4

I'm trying to learn how attributes in PHP work. But when I wrote some code (I have XAMPP with PHP 8 support installed), it doesn't seem to work (no message on the screen). Does it need additonal configuration to work?

use Attribute;

class MyAttribute {
    public function __construct($message) {
        // I want to show this message when using MyAttribute
        echo $message;
    }
}

#[MyAttribute('hello')]
class SomeClass {
    // ...
}

Shouldn't this code show me "hello" message? Or I don't understand something? It doesn't show anything.

2
  • Are you expecting it to run the line beginning with # Commented Oct 30, 2021 at 14:08
  • 1
    @NigelRen In case you're not aware, #[...] is the syntax introduced in PHP 8.0 for attributes AKA annotations. It's highlighted as a comment here, and will be treated as one by earlier versions of PHP (which is one of the reasons that syntax was eventually chosen), but it is indeed a reference to the MyAttribute class constructor. The question is a reasonable one, and Kazz's answer explains the missing piece.
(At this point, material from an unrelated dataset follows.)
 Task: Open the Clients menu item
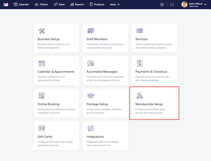coord(41,4)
Commented Nov 2, 2021 at 16:03

1 Answer 1

4

Attributes can be accessed only through reflection, here is example:

// you have to specify that your custom class can serve as attribute
// by adding the build-in attribute Attribute:

#[Attribute] 
class MyAttribute {
    public function __construct($message) {
        // I want to show this message when using MyAttribute
        echo $message;
    }
}

#[MyAttribute('hello')]
class SomeClass {
    // ...
}

// first you need to create Reflection* in order to access attributes, in this case its class
$reflection = new ReflectionClass(SomeClass::class);
// then you can access the attributes
$attributes = $reflection->getAttributes();
// notice that its an array, as you can have multiple attributes
// now you can create the instance
$myAttributeInstance = $attributes[0]->newInstance();

Some documentation: ReflectionClass ReflectionAttribute

There are other Reflection* classes like: method, function, parameter, property, class constant.